■ **TASK OBJECTIVE**: Only the lines of the data below from the one with "The height and width of the screenshot is (531, 1075)." through the one with "Click the zoom in plus icon" are wanted. Repeat them exactly.

■ **TASK INPUT**:

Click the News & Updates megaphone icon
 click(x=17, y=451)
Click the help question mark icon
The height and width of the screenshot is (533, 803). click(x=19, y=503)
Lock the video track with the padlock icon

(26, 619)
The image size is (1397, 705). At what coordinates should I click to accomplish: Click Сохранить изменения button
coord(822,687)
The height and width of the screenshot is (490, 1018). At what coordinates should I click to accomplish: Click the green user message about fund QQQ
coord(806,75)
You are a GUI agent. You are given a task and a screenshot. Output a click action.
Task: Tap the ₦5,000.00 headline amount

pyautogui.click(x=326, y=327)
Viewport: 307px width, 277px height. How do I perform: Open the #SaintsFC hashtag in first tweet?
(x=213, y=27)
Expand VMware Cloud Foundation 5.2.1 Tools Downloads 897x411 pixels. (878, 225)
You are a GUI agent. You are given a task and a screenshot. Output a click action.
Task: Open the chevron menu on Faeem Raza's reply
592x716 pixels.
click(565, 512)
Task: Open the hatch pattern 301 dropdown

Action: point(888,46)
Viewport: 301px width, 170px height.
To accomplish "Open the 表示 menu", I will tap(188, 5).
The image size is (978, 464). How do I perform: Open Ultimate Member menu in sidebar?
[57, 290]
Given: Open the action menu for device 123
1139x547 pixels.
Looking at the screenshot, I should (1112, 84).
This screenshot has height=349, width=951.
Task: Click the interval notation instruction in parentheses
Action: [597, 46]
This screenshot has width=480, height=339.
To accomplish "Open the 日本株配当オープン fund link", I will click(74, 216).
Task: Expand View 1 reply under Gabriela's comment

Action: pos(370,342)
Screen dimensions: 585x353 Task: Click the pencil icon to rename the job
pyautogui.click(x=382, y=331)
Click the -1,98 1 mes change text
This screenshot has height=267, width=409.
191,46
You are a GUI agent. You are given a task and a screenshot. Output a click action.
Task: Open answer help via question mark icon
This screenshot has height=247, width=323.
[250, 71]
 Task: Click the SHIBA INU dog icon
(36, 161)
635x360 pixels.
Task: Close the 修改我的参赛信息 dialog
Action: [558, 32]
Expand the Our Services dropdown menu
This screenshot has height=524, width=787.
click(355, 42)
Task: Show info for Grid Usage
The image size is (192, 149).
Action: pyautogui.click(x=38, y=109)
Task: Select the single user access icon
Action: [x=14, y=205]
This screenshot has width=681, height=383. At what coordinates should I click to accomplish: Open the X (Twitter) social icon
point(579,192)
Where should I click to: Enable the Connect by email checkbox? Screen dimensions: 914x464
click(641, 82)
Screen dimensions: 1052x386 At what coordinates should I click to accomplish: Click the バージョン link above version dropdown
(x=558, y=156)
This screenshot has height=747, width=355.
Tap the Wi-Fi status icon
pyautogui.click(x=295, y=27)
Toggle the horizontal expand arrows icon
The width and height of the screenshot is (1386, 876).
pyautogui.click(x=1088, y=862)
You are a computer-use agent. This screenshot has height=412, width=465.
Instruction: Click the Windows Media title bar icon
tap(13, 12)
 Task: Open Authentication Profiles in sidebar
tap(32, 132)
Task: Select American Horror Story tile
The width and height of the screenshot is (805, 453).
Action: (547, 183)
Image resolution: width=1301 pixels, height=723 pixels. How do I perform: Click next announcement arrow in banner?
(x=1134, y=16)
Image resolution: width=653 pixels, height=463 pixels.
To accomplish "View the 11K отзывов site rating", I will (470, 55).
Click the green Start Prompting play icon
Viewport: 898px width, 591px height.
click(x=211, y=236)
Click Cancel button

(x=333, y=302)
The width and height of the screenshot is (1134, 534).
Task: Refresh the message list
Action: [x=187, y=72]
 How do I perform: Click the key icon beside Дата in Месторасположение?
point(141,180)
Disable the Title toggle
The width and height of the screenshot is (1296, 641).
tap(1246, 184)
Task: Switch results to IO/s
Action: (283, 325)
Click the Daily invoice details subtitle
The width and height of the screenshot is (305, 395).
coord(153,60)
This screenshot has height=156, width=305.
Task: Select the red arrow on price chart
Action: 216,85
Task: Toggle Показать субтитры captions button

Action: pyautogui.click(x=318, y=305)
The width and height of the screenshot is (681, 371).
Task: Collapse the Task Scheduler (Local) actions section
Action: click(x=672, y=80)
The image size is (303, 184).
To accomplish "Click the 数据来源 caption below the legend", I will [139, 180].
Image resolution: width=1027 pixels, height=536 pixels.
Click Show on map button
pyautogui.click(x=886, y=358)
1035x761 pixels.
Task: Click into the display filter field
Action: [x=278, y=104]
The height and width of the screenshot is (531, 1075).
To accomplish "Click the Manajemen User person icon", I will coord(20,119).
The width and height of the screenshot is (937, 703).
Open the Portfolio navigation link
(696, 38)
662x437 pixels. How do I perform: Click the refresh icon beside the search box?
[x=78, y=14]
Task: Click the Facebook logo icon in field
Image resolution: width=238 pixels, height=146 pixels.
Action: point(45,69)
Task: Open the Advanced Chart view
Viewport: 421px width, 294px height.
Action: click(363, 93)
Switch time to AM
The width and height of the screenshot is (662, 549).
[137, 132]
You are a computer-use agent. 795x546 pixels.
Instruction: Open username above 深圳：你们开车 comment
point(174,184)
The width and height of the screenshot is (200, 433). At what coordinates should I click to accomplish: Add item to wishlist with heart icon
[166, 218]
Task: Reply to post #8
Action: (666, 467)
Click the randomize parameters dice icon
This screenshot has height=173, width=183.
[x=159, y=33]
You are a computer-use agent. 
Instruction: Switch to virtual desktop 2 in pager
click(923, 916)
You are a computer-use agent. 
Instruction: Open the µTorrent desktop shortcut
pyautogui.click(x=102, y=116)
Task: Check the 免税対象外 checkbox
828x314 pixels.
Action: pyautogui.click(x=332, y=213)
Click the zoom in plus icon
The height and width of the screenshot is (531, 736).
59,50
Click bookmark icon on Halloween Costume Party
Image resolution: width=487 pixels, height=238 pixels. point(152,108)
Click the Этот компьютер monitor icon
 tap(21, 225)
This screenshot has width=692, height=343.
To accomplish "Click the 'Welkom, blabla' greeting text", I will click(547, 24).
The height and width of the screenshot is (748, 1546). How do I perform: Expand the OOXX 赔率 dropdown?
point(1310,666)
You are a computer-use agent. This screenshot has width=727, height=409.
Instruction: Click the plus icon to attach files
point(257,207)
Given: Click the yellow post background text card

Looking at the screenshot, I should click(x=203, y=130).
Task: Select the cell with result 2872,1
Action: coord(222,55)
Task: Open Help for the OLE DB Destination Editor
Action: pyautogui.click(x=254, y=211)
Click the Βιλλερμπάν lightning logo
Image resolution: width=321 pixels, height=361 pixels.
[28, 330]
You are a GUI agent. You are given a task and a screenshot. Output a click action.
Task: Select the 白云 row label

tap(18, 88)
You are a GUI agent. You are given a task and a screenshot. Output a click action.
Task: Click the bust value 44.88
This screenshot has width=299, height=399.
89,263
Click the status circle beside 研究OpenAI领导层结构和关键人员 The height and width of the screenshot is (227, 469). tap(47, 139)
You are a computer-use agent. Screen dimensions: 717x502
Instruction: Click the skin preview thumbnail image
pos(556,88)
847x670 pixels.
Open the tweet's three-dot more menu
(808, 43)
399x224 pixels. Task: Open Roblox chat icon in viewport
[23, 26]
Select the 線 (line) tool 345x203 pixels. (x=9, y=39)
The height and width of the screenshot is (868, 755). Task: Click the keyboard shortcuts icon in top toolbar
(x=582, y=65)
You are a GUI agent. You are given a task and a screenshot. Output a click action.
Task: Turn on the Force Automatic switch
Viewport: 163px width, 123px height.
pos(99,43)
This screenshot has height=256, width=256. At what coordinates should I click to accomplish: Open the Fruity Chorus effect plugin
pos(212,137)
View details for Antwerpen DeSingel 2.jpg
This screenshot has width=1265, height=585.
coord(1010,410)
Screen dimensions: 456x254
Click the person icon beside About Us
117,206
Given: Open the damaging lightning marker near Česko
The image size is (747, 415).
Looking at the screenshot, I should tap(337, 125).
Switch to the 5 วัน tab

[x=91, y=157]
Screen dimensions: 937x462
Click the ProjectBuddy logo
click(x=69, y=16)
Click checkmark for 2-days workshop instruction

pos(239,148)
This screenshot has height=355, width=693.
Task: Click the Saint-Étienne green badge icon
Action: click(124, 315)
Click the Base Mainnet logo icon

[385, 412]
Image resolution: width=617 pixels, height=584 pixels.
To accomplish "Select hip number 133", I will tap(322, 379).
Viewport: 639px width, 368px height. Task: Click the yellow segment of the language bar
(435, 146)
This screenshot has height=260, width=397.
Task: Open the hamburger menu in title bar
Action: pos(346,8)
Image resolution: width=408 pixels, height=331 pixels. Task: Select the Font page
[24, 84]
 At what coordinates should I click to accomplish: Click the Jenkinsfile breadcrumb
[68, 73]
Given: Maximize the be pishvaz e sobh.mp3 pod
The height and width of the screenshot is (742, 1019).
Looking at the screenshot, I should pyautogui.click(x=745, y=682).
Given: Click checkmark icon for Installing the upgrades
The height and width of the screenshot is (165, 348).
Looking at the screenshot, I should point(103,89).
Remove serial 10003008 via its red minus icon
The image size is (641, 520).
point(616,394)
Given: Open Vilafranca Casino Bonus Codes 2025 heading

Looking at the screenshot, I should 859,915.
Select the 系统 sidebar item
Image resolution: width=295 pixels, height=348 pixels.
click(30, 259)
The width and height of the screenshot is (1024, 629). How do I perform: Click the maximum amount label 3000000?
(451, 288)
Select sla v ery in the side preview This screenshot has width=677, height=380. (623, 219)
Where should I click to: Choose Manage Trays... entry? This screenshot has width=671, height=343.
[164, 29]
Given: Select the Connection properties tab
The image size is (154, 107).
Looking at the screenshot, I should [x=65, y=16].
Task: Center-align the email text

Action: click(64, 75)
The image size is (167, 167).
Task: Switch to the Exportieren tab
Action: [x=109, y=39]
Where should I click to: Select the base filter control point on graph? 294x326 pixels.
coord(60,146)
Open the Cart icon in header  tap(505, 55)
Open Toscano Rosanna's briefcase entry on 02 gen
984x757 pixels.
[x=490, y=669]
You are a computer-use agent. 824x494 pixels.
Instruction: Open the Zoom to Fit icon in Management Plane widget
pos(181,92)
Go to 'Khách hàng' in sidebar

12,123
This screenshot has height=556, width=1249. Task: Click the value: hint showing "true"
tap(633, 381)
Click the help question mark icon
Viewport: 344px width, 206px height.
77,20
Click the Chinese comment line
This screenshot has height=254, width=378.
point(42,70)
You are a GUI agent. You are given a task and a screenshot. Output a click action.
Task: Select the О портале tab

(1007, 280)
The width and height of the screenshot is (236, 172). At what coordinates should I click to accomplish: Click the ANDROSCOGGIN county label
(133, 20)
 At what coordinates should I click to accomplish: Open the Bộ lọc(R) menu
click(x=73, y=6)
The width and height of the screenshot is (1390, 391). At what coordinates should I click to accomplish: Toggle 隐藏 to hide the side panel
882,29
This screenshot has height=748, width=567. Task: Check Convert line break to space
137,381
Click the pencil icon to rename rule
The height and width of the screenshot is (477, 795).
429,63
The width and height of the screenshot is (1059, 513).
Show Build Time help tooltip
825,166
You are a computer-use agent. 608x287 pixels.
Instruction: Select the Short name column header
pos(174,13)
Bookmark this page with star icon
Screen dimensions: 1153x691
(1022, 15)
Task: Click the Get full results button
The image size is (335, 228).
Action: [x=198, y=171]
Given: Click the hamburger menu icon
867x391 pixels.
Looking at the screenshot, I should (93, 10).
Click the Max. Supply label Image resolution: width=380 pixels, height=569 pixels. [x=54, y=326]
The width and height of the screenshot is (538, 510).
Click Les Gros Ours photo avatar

■ **ANSWER FOR THE TASK**:
The height and width of the screenshot is (531, 1075).
To accomplish "Click the Manajemen User person icon", I will coord(20,119).
The width and height of the screenshot is (937, 703).
Open the Portfolio navigation link
(696, 38)
662x437 pixels. How do I perform: Click the refresh icon beside the search box?
[x=78, y=14]
Task: Click the Facebook logo icon in field
Image resolution: width=238 pixels, height=146 pixels.
Action: point(45,69)
Task: Open the Advanced Chart view
Viewport: 421px width, 294px height.
Action: click(363, 93)
Switch time to AM
The width and height of the screenshot is (662, 549).
[137, 132]
You are a computer-use agent. 795x546 pixels.
Instruction: Open username above 深圳：你们开车 comment
point(174,184)
The width and height of the screenshot is (200, 433). At what coordinates should I click to accomplish: Add item to wishlist with heart icon
[166, 218]
Task: Reply to post #8
Action: (666, 467)
Click the randomize parameters dice icon
This screenshot has height=173, width=183.
[x=159, y=33]
You are a computer-use agent. 
Instruction: Switch to virtual desktop 2 in pager
click(923, 916)
You are a computer-use agent. 
Instruction: Open the µTorrent desktop shortcut
pyautogui.click(x=102, y=116)
Task: Check the 免税対象外 checkbox
828x314 pixels.
Action: pyautogui.click(x=332, y=213)
Click the zoom in plus icon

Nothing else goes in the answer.